The IF cytoskeleton is important for homeostasis and critical for allostasis—the ability to regain homeostasis following exposure to stress (8, 9). Paramount to these functions are the adaptability and flexibility of IF structures to meet diverse cellular demands. This is thought to be achieved via protein synthesis-independent turnover, or cycling, of the IF network facilitated by the motile behavior of filament subunits in cells (10, 11). Naturally occurring mutations in IF genes that interfere with the dynamic behavior of the filament networks cause both tissue-specific and systemic human diseases, including progressive and fatal neuropathies, myopathies, skin fragility disorders, metabolic dysfunctions, and premature aging syndromes, among many others (12). Abnormal filaments and prominent intracellular IF aggregates are common to most of these diseases, resulting from direct gene mutations, but in other cases they can arise as a result of chronic unresolved stress (13–18). In parallel studies using recombinant human NFL and desmin, the authors show that self-association facilitated by the respective LC head domains is significantly enhanced in the context of Charcot–Marie–Tooth-causing mutations in NFL (residues Pro8 and Pro22) and myopathy-causing mutations on desmin (Ser residues at positions 2, 7, 12, 13, and 46). Therefore, aberrant LC head domain self-association may be involved in the pathologic accumulation of mutant NFL and desmin in these diseases.
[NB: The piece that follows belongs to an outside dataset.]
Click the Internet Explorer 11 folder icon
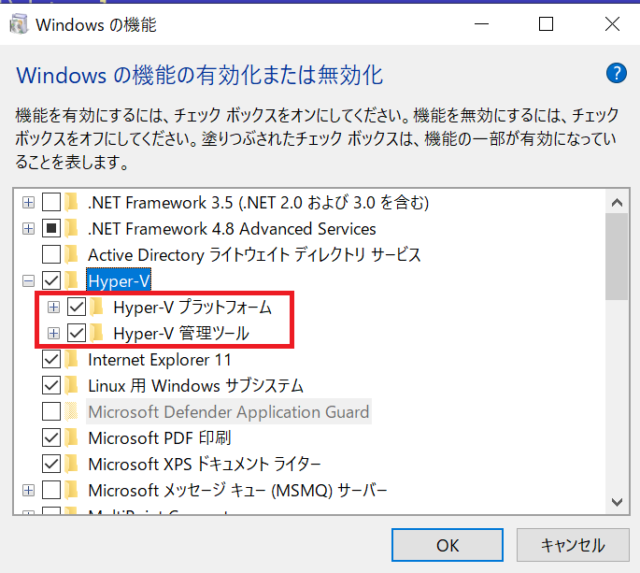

In conclusion, Zhou et al. demonstrate that the N-terminal LCDs of NFL and desmin form labile cross-β strands that promote self-association and facilitate filament assembly in vitro (Fig. 1) (5). The findings challenge the prevailing view that, while critical for mature filament assembly, the N-terminal domains on IFs are structurally amorphous. Beyond providing molecular-level views of the assembly of NFL and desmin, these findings open exciting new possibilities to understand how dysfunctional IFs in neurons (19) and myocytes (14) cause human diseases. Together with previous discoveries by the McKnight (6) and Eisenberg laboratories (20), the present findings also lend support to the hypothesis that different IFs, through their ability to undergo LCD-mediated phase separation, may function to localize RNA granules in cells. Specifically, it was shown previously that vimentin filaments bind the fused in sarcoma (FUS) RNA-binding protein (6) and that epithelial keratins contain aromatic-rich, kinked segments (LARKS), which are thought to facilitate nonmembrane-invested LCD assemblies of many different types of proteins (20). In addition, both desmin and vimentin have been identified as RNA-binding proteins in cardiomyocytes using global profiling studies (21). Further validating and interrogating these interactions in cellular and animal models will illuminate how structure dictates function and provide opportunities for mechanism-based targeted therapies of IF diseases.
Footnotes
The authors declare no competing interest.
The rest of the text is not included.